Google Paid Out Over $700K For Security Flaw Detections

Google (NASDAQ:GOOG) has paid more than $700,000 to researchers who have detected hundreds of bugs in its Chrome browser and is expanding its security rewards program, the company announced Feb. 9.

Since launching its Chromium Security Rewards Program in January 2010, Google has paid out more than $300,000 of rewards for the detection of hundreds of bugs that posed moderate to critical levels of security threats.

While the flaw finds have ranged from Windows kernel to Chromium Webkit code, Google thinks the program can do better.

The company is expanding its program to cover high-severity Chromium OS security bugs.

These include renderer sandbox escapes via Linux kernel bugs, memory corruptions or cross-origin issues inside the Pepper Flash plug-in, violations of the verified boot path, and Web or network vulnerabilities in system libraries, daemons or drivers.

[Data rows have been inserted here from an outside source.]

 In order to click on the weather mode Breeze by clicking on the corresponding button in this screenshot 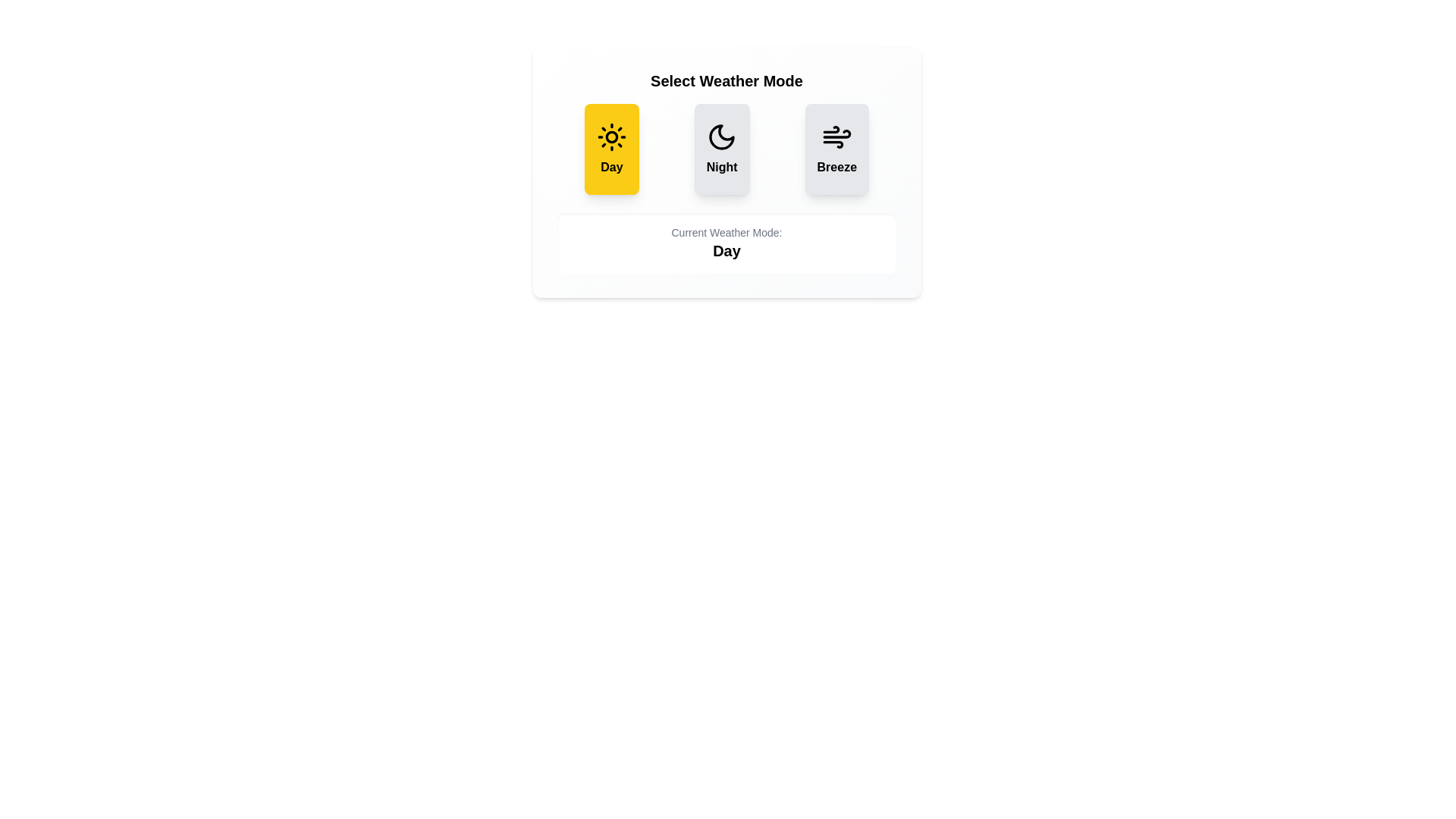, I will do `click(836, 149)`.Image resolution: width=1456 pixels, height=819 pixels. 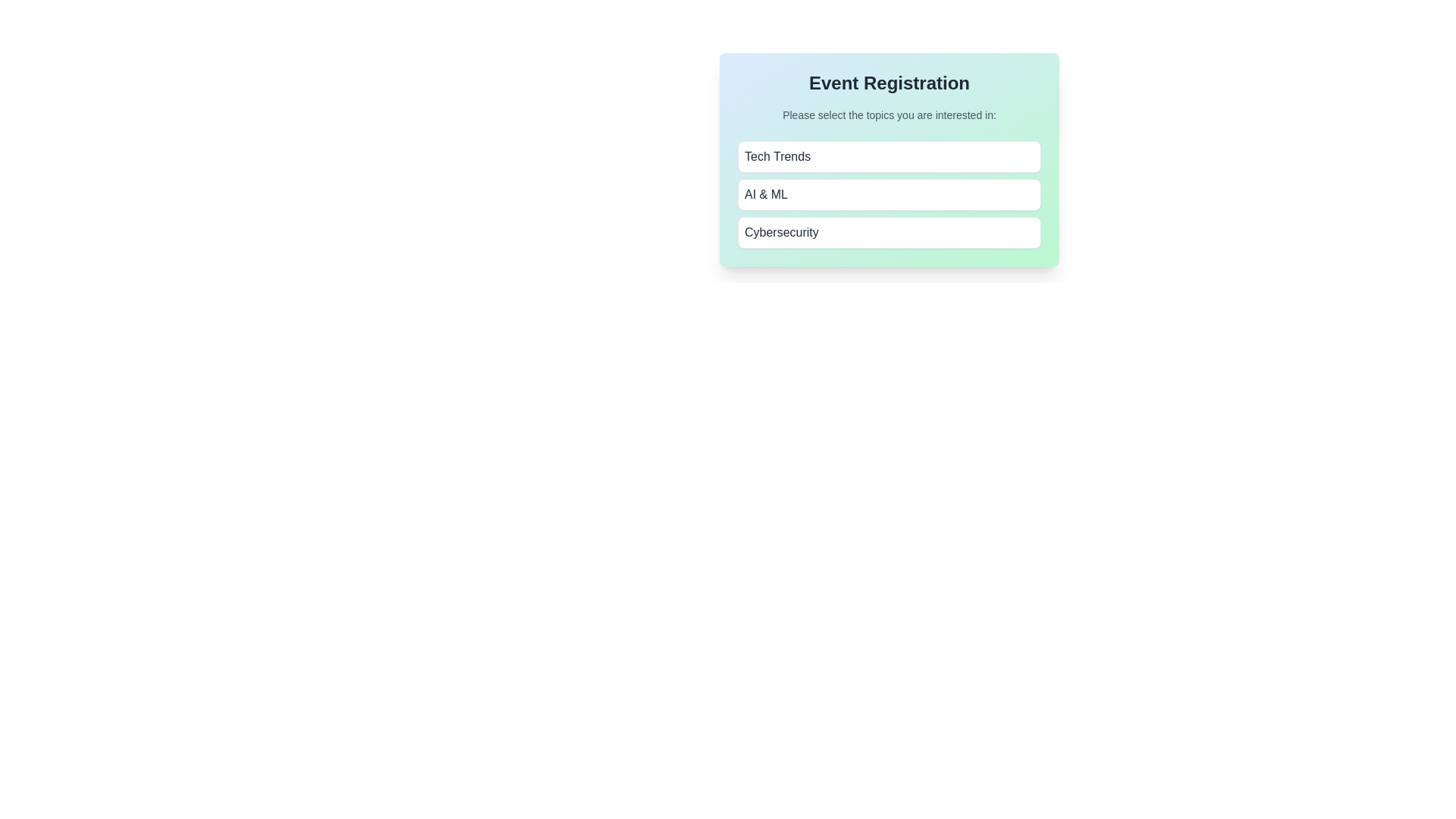 I want to click on the button corresponding to the topic Cybersecurity to toggle its selection, so click(x=889, y=233).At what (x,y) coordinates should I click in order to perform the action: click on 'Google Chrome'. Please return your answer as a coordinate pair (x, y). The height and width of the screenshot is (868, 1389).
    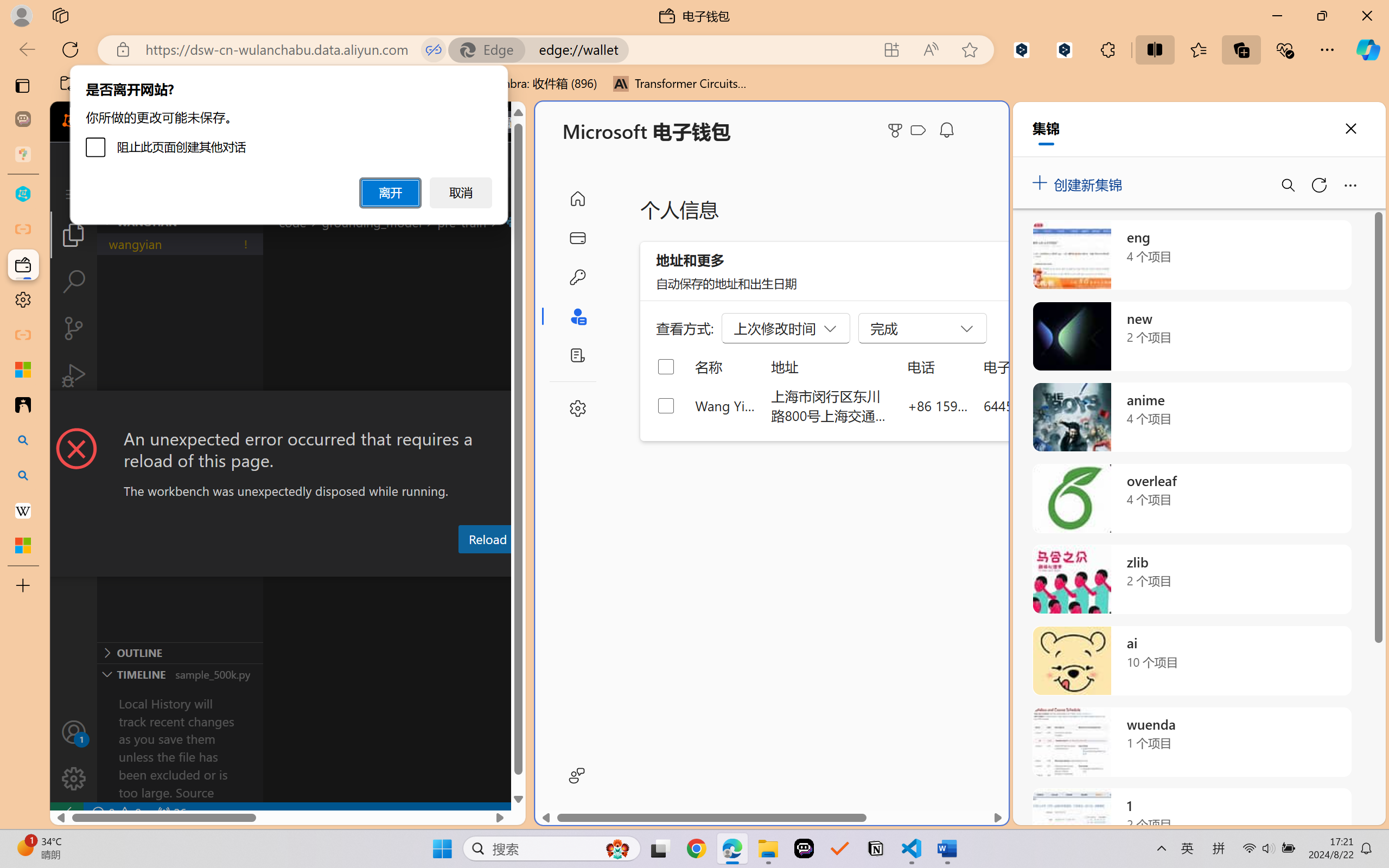
    Looking at the image, I should click on (696, 848).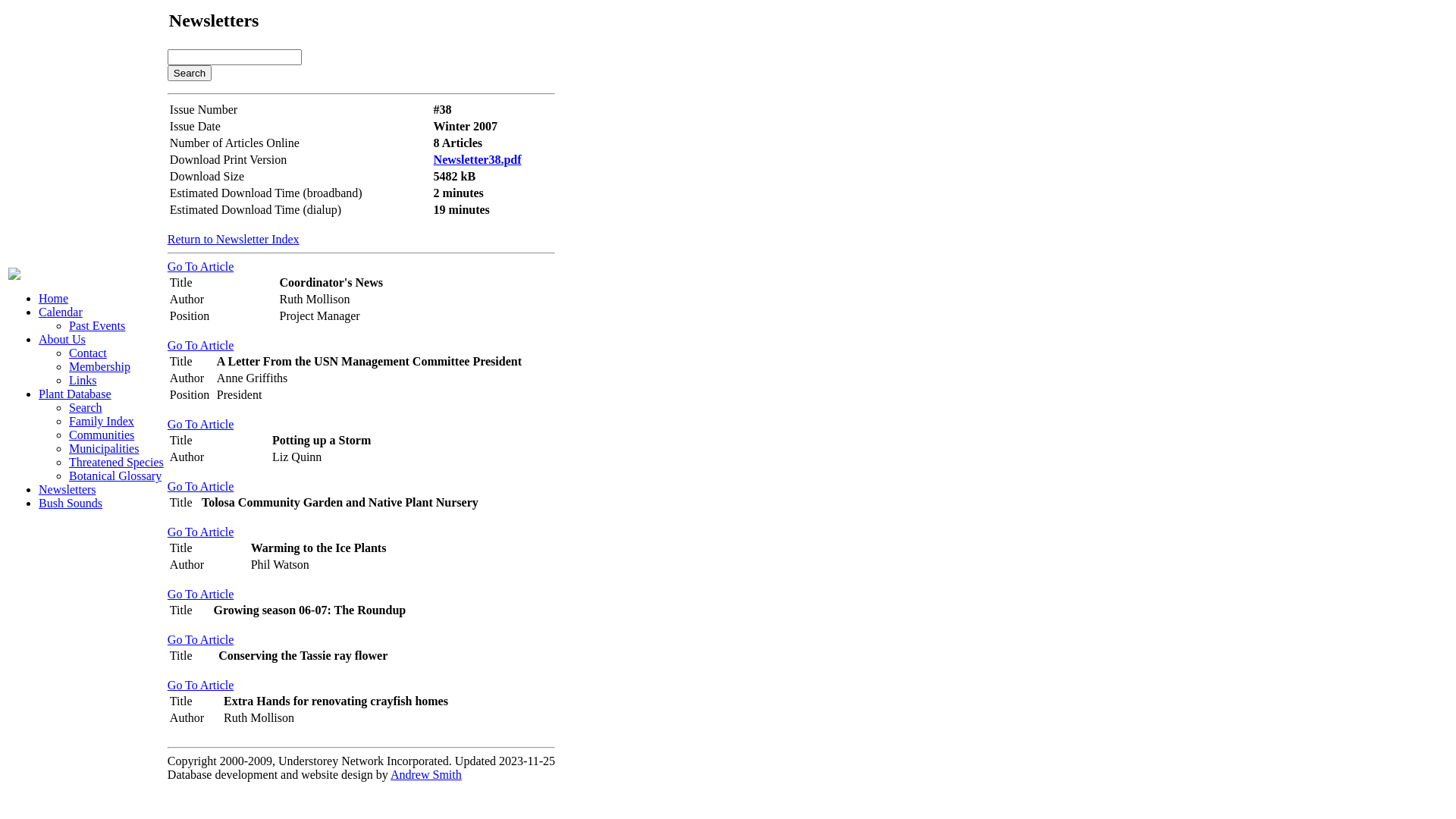 Image resolution: width=1456 pixels, height=819 pixels. I want to click on 'Contact', so click(86, 353).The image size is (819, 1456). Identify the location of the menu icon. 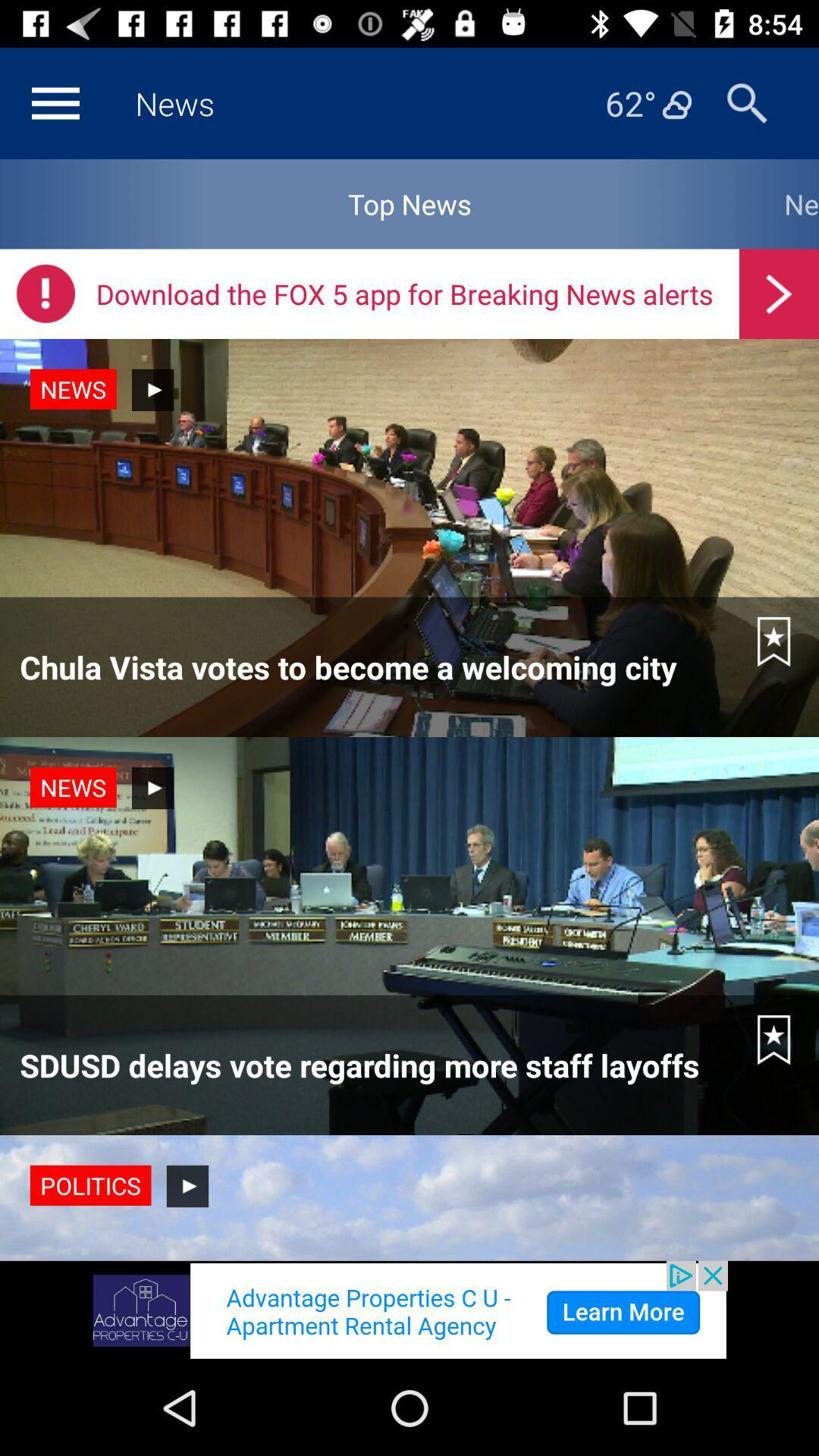
(55, 102).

Google is paying a base reward of $2,000 for well-reported, significant cross-origin bugs, such as a Universal XSS flaw.

Google reserves the right to issue bonuses from $500 to $1,000 on top of base rewards if a bug reporter fixes a bug they find. Security researchers seeking bonuses might work with the Chromium community to produce a peer-reviewed patch.

Finally, Google wants Chromium OS security reported in the Chromium OS bug tracker, but bugs affecting the desktop Chromium browser should be reported in the Chromium bug tracker.

Google in 2010 followed its security rewards program with another vulnerability reward program that spurs researchers to detect bugs in Google’s Web applications, such as YouTube and Gmail.

Since this program was launched in November 2010, Google has shelled out more than $410,000 for researchers finding Web application vulnerabilities. Google also donated $19,000 to charities of their choice.

Since that time, there have been 1,100 bugs hunted€”ranging from low to high severity and 730 of which warranted a financial reward.

In a sign that companies that acquire other companies can get more than they paid for, Google noted that half the bugs that received a reward were detected in software written by approximately 50 companies that Google acquired. The rest were detected in apps written by Google software engineers.

Chrome has had a busy week. Google just launched Chrome 17 into the stable channel, which included the detection of 20 flaws, for which Google paid $10,500.

Google also introduced Chrome for Android beta, a mobile version of the mobile app, and revealed its Chrome Screentest to gain more data on Chrome usage.